As Donald Trump’s poll numbers plummet among young voters, people of color, and key swing state residents, and the Republican Party openly mulls pulling financial support, the GOP nominee has begun offering a justification for losing the general election.

“I’m telling you, November 8th, we’d better be careful, because that election is going to be rigged,” he said in a Fox News interview. He repeated this warning again and again in speeches and interviews, claiming that people will be able to “vote 10 times,” and urging his supporters to engage in the kind of election day poll watching that borders on illegal intimidation.

Though this kind of in-person voter fraud is vanishingly rare, the U.S. election system does have serious vulnerabilities to the kind of hacking that could swing at least a local or statewide election. And in the wake of several widespread hacks of government data, confidence is not high in U.S. cyber security.

Some members of Congress concerned about these voting machine weaknesses have introduced a bill to mandate more secure technology and post-election audits. But computer science experts government accountability experts say much more needs to be done to boost trust in U.S. democracy.

Losing the paper trail

Connecticut Secretary of State Denise Merrill says the kind of mass vote-rigging Donald Trump describes is impossible, because every state, and in some cases every individual county, has different voting equipment.

“There is no national system of elections,” she told ThinkProgress. “In my state, for example, there are 169 towns, and each registrar runs the election there. This is mostly done by county clerks in other states. So the simple scale of such a rigging makes it difficult to image.” Merrill, who is also the new head of the National Association of Secretaries of State (NASS), also emphasized that “all equipment is certified nationally.”

“The simple scale of such a rigging makes it difficult to image.”

But this certification is purely voluntary. Only 12 states require full federal certification of their voting machines, and while many more reference federal guidelines and standards, nine follow no national guidelines at all: Florida, Maine, Montana, Nebraska, New Hampshire, New Jersey, Oklahoma, Oregon and Vermont.

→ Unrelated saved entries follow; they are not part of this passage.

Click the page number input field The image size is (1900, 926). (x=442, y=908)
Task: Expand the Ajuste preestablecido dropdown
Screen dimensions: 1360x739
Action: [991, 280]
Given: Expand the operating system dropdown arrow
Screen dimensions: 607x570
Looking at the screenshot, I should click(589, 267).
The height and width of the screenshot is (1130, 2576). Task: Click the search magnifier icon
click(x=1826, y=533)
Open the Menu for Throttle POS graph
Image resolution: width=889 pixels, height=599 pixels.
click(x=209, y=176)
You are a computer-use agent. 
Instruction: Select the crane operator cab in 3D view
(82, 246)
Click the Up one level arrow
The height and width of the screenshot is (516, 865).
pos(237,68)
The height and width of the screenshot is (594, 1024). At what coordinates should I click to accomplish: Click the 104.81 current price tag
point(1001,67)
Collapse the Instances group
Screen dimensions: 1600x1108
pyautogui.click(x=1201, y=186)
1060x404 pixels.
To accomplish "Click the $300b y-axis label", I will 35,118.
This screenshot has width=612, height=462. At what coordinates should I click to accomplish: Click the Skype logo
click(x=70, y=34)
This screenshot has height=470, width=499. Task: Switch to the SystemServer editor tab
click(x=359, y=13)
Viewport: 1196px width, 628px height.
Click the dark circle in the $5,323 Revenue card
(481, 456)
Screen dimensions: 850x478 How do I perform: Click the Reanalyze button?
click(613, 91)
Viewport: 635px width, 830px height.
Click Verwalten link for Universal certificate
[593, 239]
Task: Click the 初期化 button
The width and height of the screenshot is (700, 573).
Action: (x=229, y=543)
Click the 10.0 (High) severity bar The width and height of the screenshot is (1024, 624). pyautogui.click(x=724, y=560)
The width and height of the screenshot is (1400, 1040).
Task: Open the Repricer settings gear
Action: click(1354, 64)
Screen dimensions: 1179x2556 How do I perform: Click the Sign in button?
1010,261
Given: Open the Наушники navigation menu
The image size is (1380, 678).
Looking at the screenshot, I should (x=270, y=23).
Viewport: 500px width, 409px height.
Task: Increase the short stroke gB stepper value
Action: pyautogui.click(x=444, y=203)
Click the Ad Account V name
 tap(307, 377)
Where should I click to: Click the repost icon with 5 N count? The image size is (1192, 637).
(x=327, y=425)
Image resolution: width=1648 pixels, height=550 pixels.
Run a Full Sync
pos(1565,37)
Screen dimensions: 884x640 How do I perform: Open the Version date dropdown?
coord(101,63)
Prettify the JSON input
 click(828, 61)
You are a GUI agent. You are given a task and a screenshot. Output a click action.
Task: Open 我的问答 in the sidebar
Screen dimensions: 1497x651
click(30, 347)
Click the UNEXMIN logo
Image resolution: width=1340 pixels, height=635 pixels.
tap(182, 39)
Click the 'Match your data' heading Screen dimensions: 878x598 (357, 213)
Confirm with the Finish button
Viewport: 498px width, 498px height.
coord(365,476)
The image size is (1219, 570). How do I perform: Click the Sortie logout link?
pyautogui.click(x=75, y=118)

While Merrill says Connecticut conducts a post-election audit of their machines, checking 10 percent of them, nearly a third of U.S. states do not.

The type of machine that most concerns election experts use Direct Recording Electronic (DRE) technology. These voting machines have electronic touchscreens that internally record votes and have no paper receipt for voters to verify or poll workers to audit. Hundreds of counties across the United States bought DREs following the “hanging chad” scandal of the 2000 election in Florida, but some have since abandoned them following irregularities and lawsuits from voting rights groups. But even after some of these machines were reported to have “severe security problems” and others were discovered flipping votes, they remain in use in many jurisdictions.

Rep. Hank Johnson (D-GA), who sponsored the election integrity bill, called this a “growing threat to the American political system.”

“The American people must have confidence that our elections and their votes not only count, but are accurate and secure,” he told ThinkProgress. “The recent court cases rolling back discriminatory restrictions on voting as well as the revelations of foreign and domestic interference to our voting process is a stark reminder that Congress must act.”

Aging Out

States received billions of dollars in 2002 from the Help America Vote Act, but those funds have long since dried up. Officials in nearly half of U.S. states say they need money to replace their aging voting machines — states that contain more than 120 million registered voters, and account for more than half of the nation’s 538 electoral votes. “The majority of machines in use today are either perilously close to or exceed” their lifespans, the Brennan Center at NYU discovered last year. Their report warned that only wealthier counties can pay to upgrade their equipment, leaving voters in poorer counties to contend with malfunctioning machines, longer lines, and decreased trust in the election outcome.

“When states simply can’t afford to renew the equipment,” Merrill warned, “they say, ‘Let’s wait till they actually fail.’ That’s dangerous.”

Those involved in crafting the bill emphasized that it does not mandate a uniform type of machine for the nation — which could make elections more vulnerable to hacking. But it does set stricter standards for the machines, and provides some funding so that states who don’t currently meet them can buy better equipment.

Senior Democratic staff on Capitol Hill told ThinkProgress the legislation also mandates that voters receive some kind of tangible record of their vote. States would also have to create some type of audit mechanism if they don’t have one already, and would be barred from connecting their voting machines to the internet.

The Election Integrity Act is similar to the Voter Empowerment Act, which was introduced by Democrats in Congress several times over the past few years but failed to pass. In light of the recent hacks of private e-mails of members of Congress and the DNC, staffers hope that the security of the U.S. voting system is now enough of a priority to warrant action.

This post was updated when information about the Election Integrity Act became available.